Fashola also said such expansion of
the funding vehicle should be “broken up into even very small denominations
that people can invest as much as only N1,000. And those who want to invest in
billions can do so.“In my view, if we don’t try this, we wouldn’t know whether
it has worked. But I am convinced that we can do something along this line,
based on the interest that I saw in Sukuk. In the N100 billion Sukuk for
example, there were about 286 investors and the instrument was oversubscribed,
which meant there was an appetite for it.”
Former Deputy Senate President Ike
Ekweremadu noted: “As it is today, it is going to be difficult for us to
achieve our maximum expectation in the road sector by yearly appropriation. We
can use the Public-Private Partnership (PPP) option to fast-track the process and the private sector involved.”
But Fashola argued: “PPPs are
complex. They take time to negotiate. Even here, in the Federal Government, we
need to go through the Infrastructure Concession Regulatory Commission (ICRC)

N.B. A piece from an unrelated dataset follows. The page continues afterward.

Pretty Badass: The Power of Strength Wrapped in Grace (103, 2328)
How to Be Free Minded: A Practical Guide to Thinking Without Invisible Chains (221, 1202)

to advertise. In a government that has four years to show results and in a
country where there are high expectations for results, we must be more skilful
on how we use them.”He explained further: “Let me also say that PPPs are not
attractive for all projects. I have learned to distinguish between social
projects like roads and commercial projects like airports and hospitals where
there is a daily cash count. Those are easier for private investors to want to
put their money into, than roads and the risk of construction.